Persécution de Dioclétien

La Persécution de Dioclétien ou Grande persécution désigne la dernière répression du christianisme durant la Tétrarchie, sous le règne de Dioclétien, au début du IVe siècle.

Les principales sources pour la Grande Persécution sont les livres VIII à X de l'Histoire ecclésiastique de l'écrivain et évêque chrétien Eusèbe de Césarée ainsi que son pamphlet intitulé Sur les martyrs de Palestine, et De Mortibus Persecutorum de l'apologiste chrétien Lactance, les deux auteurs étant contemporains des évènements[1].

Sous la pression des invasions barbares, l'Empire romain connaît une grave crise tout au long du troisième siècle. Des révoltes et des guerres civiles fragilisent aussi le pouvoir c'est-à-dire la position de l'empereur. Ces troubles favorisent la remise au goût du jour des traditions romaines qui prévalaient dans un contexte de patriotisme romain. Le principe divin du pouvoir est alors considéré comme vital pour l'Empire et toute remise en question de ce principe doit selon les autorités être perçue comme un acte de trahison. Dioclétien commence à se considérer comme un dieu vivant et exige en conséquences différentes actions de vénération à son égard, ses visiteurs étant notamment contraints d'embrasser le bord de sa toge[2].

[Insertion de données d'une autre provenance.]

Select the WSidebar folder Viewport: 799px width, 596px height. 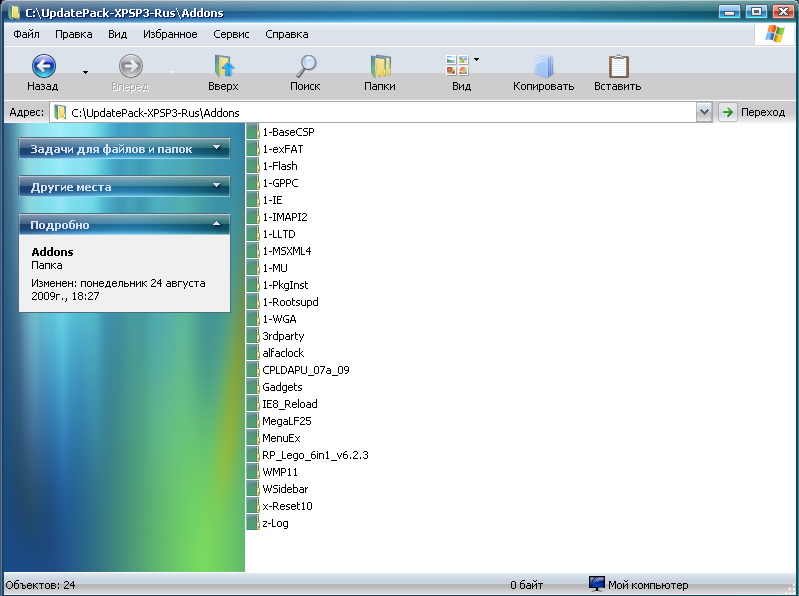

En 297, les prémices de la persécution se font sentir quand Dioclétien exige, d'abord des fonctionnaires et des soldats, qu'ils fassent des sacrifices aux dieux[2]. Les Chrétiens et les Juifs refusant de sacrifier , ils sont vus comme menaçant les fondements de l'État[2]. En 299, les soldats baptisés commencent à être exclus de l'armée[3].

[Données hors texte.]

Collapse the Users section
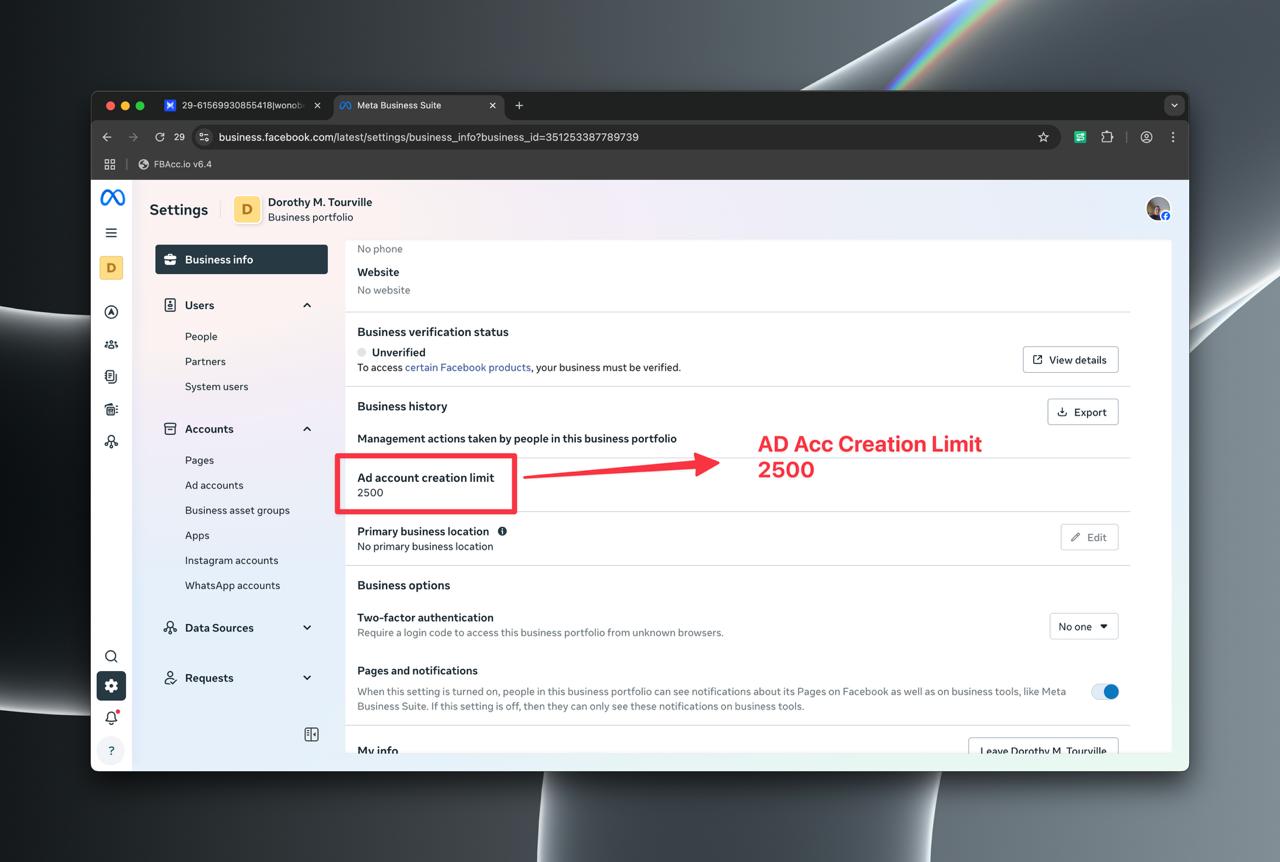(x=307, y=306)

Puis le premier acte de la persécution générale a lieu le 23 février 303 avec la destruction de l'église de Nicomédie[4],[5].

Ce fut ainsi par exemple, qu'un homme, non un quidam obscur, mais l'un des personnages les plus illustres [...] enleva et déchira l'affiche placée dans la ville, cet homme manifesta une semblable audace et, jusqu'au dernier soupir, il conserva sa tranquillité et son calme[6].

Les mesures

[modifier | modifier le code]

D'après les sources, l'initiative de débuter la persécution est à mettre au crédit de Galère, le membre de la Tétrarchie le plus résolument antichrétien, et qui avait une forte influence sur Dioclétien[7]. De février 303 à février 304, quatre édits en donnent le cadre juridique.

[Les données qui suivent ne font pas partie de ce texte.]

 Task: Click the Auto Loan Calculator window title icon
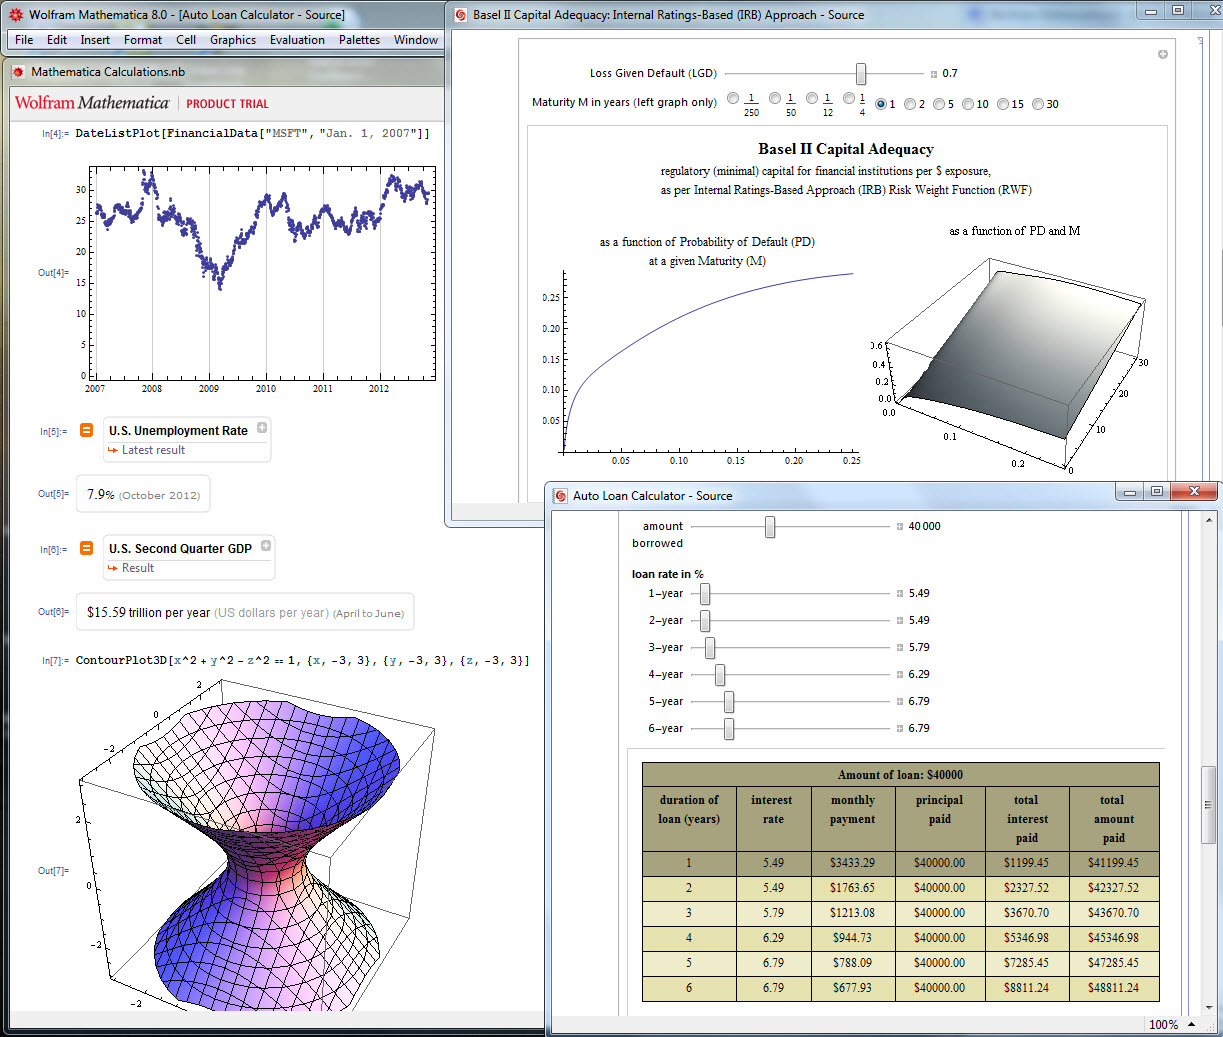click(561, 496)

  1. Premier édit du 24 février 303[4]:
    • Destruction des édifices de culte chrétiens et des écrits chrétiens.
    • Privation des charges, de dignités et de droits pour les aristocrates chrétiens.
  2. Deuxième édit du printemps 303[4]:
    • Arrestation du clergé : on s'aperçoit de l'immense densité des chrétiens surtout en Orient.
  3. Troisième édit de l'automne 303[4]:
    • Obligation pour les clercs de sacrifier à l'empereur. Ceux qui refusent sont soumis à la torture et d'autres mesures très dures sont prises.
  4. Quatrième édit du début 304[4]:
    • Cet édit, le plus incisif des quatre, impose une obligation générale pour tous les chrétiens de sacrifier, sous peine de mort ou de condamnation aux travaux forcés[8]. On assiste à des scènes de torture et à de nombreuses exécutions.

Il est à noter que les régions dépendant de Constance Chlore n'ont appliqué que le premier des quatre édits[4].

Conséquences

[modifier | modifier le code]

Les conséquences devaient se montrer particulièrement lourdes pour les chrétiens d’Afrique et on peut y lire les origines du schisme donatiste.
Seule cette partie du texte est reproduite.